Au centre de ce surprenant simulacre, cynique et incohérent, de Carmen (haché, réduit et coupé dans presque tous ses élans lyriques), Don José serait, par jeu, n'importe qui. Aucun autre principe, aucune règle précise n'éclaire vraiment le spectacle bourré de drôles de mimiques, sauf peut-être le désamour, seul sentiment exprimé sur scène avec franchise. Ainsi les voix des deux rôles principaux ne s'affirment-ellesque dans leur confrontation finale, au dernier acte, avec passion enfin pour le ténor Michael Fabiano, ce fade Don José, avec fermeté et résolution pour le mezzo-soprano Stéphanie d'Oustrac, Carmen présentée comme potiche de bureau ou gourde maladroite.
D'aucuns retournent le problème en se disant que le metteur en scène n'aime tout simplement pas Carmen. En tout cas, la musique s'y plie et les plus décontenancés de demander sans doute un peu plus de l'Orchestre de Paris dirigé par Pablo Heras-Casado qui parvient rarement à repousser l'absurde univers imposé à l'ouvrage et à redresser un peu la démarche artistique bancale.

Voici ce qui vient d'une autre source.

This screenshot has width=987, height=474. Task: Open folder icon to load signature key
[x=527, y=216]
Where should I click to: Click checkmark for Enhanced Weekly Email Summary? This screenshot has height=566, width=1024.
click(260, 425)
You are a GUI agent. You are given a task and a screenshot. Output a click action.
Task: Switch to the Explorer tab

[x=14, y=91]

Au sortir du premier duo entre Don José et Micaëla (ou plutôt leurs ersatz…), juste après l'air forcé Ma mère, je la revois, exécuté sans la moindre tendresse maternelle, on croit malgré tout écouter du Bizet (!) à travers l'ambiance désolante et contemporaine d'une réunion de cadres grands enfants, doublant même la Maîtrise des Bouches-du-Rhône, invisible et d'autant mieux appréciée, car douce et avenante avec son charmant accent provençal (par exemple dans la formidable quadrille de l’Acte V).

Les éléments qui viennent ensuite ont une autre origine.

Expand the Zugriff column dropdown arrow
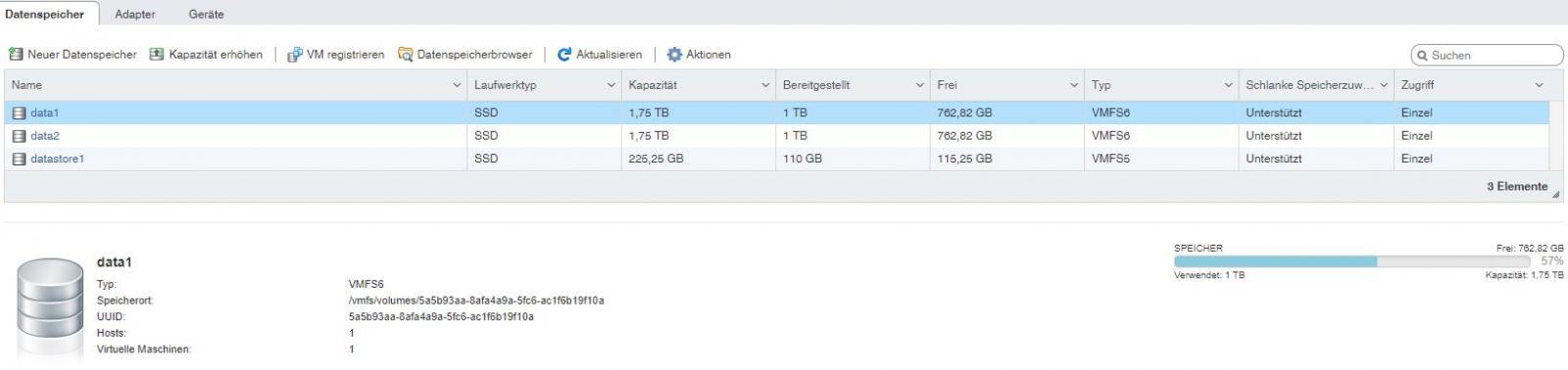The image size is (1568, 370). [x=1539, y=86]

La participation générale (expression lâche pour seul mot d'ordre scénique) devenant de plus en plus laborieuse et l'expérience de plus en plus poussive, pourvu qu'il ne reste que le chœur Aedes, au chant clair, uni et excellent tout du long, tant tout le plateau finit vite par déchanter, privé de dimension dramatique. Au moins l'agile soprano d'Elsa Dreisig a la projection d'une belle jeunesse pour incarner une Micaëla ni messagère, ni amoureuse mais calculatrice et frigide. Son fameux grand air, Je dis que rien ne m'épouvante tombe – hélas ! – comme un cheveu sur la soupe, tout comme la séguedille de Carmen venue de nulle part, à l’instar du raid GIGN tout précédemment... – ouvrez le tiroir !
Le jeu de rôle s'épuise donc avant la fin du premier acte, la poursuite de Carmen étant annulée et terminés les provocants contre-emplois. Rien n'y fait de ces longues minutes, plutôt comiques, pour lui nouer les poignets : l'orchestre s'est littéralement arrêté à l'irruption du commando. La brutalité ou la bestialité, bien actée par le baryton Michael Todd Simpson (Escamillo – plutôt Espadrillo, selon la conception plate des rôles)... mais voilà les caries dans les rires outranciers sur scène et ceux, plus gros encore mais sous cape, d'un artiste qualifié de visionnaire par le festival et qui, en brochure de salle, promet « la meilleure des thérapies ».